Atlas One Capital Signs Letter of Intent to Acquire Ramsden Metals, Targeting Critical-Mineral Exploration in Labrador
Under the proposed arrangement, the transaction will take the form of a three‑cornered amalgamation, plan of arrangement or other structure that will be finalized in a definitive agreement no later than August 31, 2026. Once completed, the combined entity will be referred to as the Resulting Issuer.
Ramsden Metals’ flagship asset is the Eagle’s Nest Critical Metals Project, an early‑stage exploration site covering roughly 88.3 square kilometres in central Labrador, about 125 kilometres north of Churchill Falls. The project sits on the Michikamats intrusive complex and a prominent circular magnetic anomaly. No mineral resource has yet been defined.
The company has been accepted into the Government of Newfoundland and Labrador’s Junior Exploration Assistance Program, which can reimburse up to 75 % of approved exploration expenditures, capped at $225,000 for a $300,000 program. Ramsden plans to conduct high‑resolution airborne geophysics, prospecting, geological mapping and systematic sampling to advance the Eagle’s Nest project.
Atlas One’s cash and near‑cash assets were approximately C$44,000 as of December 31, 2025. The company will file a filing statement or management information circular on SEDAR+ detailing the transaction, the concurrent financing, and the Resulting Issuer. Atlas One shares are currently halted from trading and will remain so until the TSXV determines that the transaction has closed and the resulting issuer is listed.
A concurrent financing is planned to raise capital for exploration and transaction costs. Ramsden Metals is already completing a seed financing of up to C$1 million, priced at C$0.05 per share. The proceeds will fund the Eagle’s Nest project, cover transaction costs, support the Resulting Issuer’s listing, and provide working capital.
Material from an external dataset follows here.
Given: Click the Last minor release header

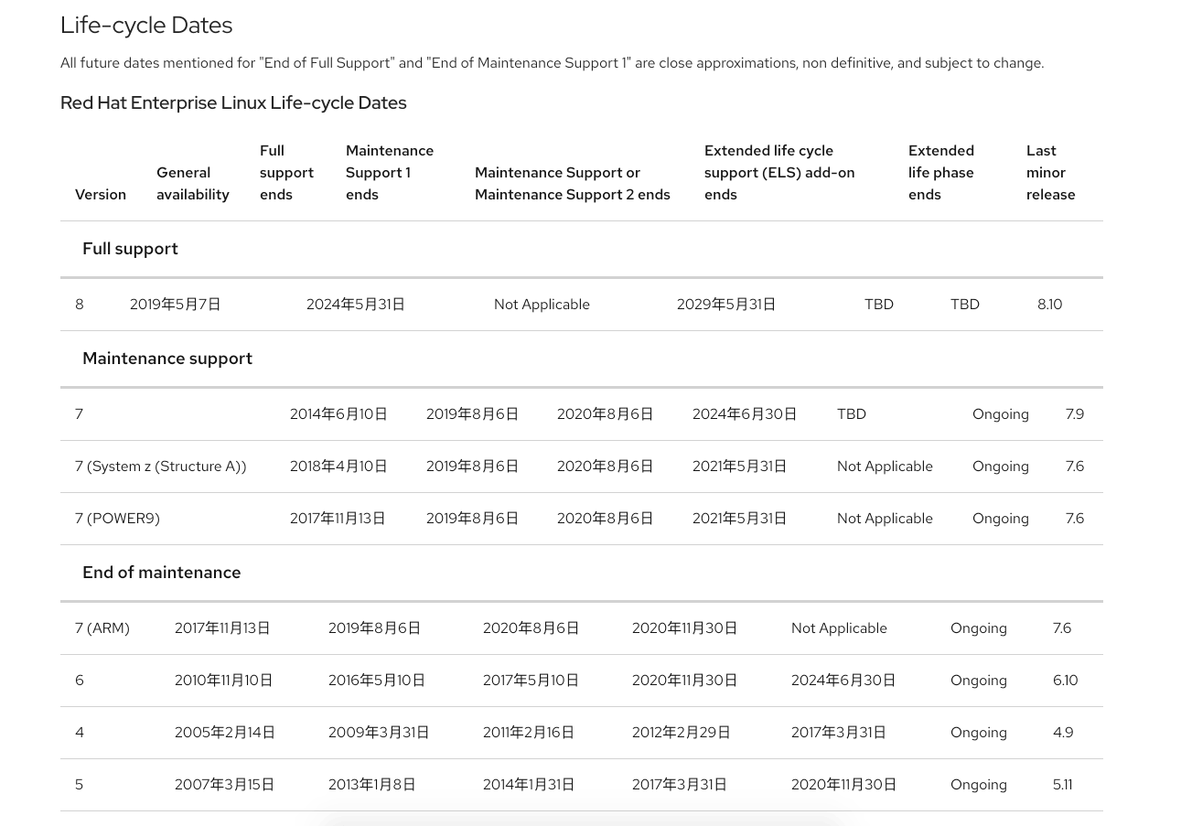Looking at the screenshot, I should 1050,172.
The transaction is subject to several conditions: execution of a definitive agreement, no material adverse changes, necessary consents and approvals from the TSXV and shareholders, completion of a name change, filing of an NI 43‑101 technical report acceptable to the TSXV, satisfactory due diligence, and other standard closing conditions. The parties have agreed that the transaction will not be a non‑arm’s‑length qualifying transaction, so Atlas One’s shareholders do not need to approve it.
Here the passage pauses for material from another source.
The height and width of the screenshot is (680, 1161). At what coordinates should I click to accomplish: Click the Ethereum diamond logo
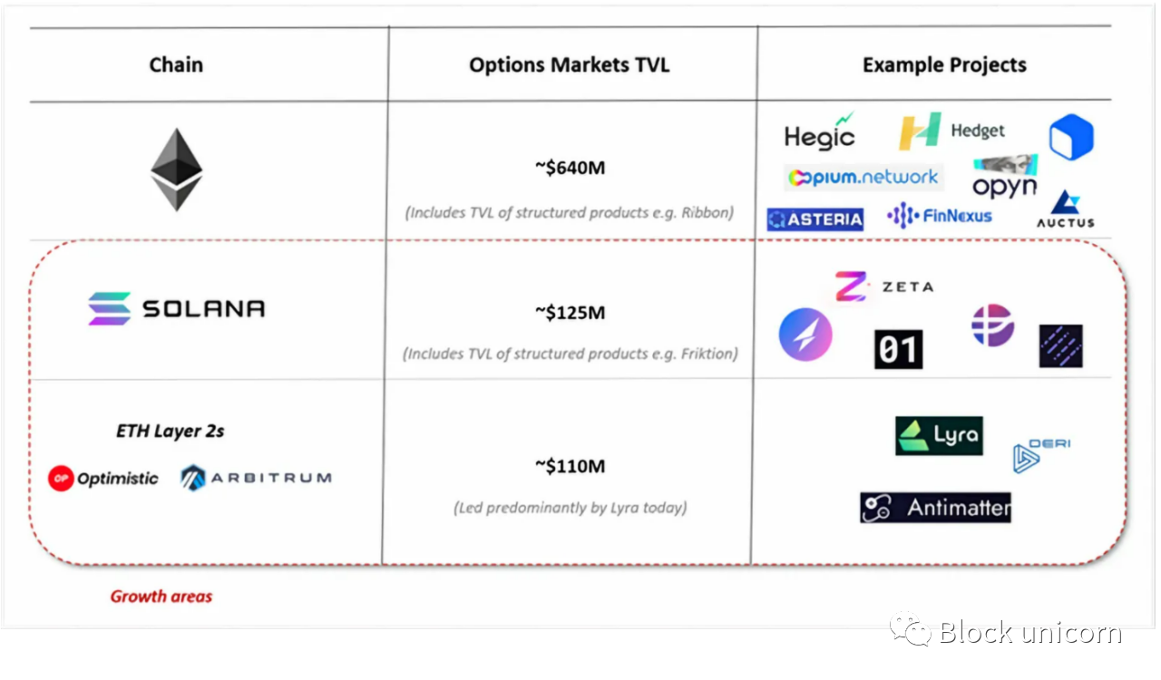click(176, 170)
If the transaction closes, the Resulting Issuer will be listed as a Tier 2 mining issuer on the TSXV, with Ramsden Metals as its primary operating subsidiary. The name of the combined company will be chosen by Ramsden Metals.
The press release notes that the TSXV has not approved or disapproved the transaction and that the exchange has no responsibility for the adequacy of the information. Investors are cautioned that trading in Atlas One shares is highly speculative.
Key dates and next steps include the negotiation of the definitive agreement, the completion of the concurrent financing, the filing of the technical report, and the TSXV’s conditional approval. The outcome of these steps will determine whether the Resulting Issuer can begin trading and whether Ramsden Metals’ Eagle’s Nest project can receive additional capital.
The deal represents a typical use of the CPC program, allowing a private exploration company to access public markets through a capital pool vehicle. It also illustrates the growing interest in critical‑metal projects in Canada’s northern regions.
The transaction remains contingent on regulatory approvals and shareholder consent. No further details are available at this time.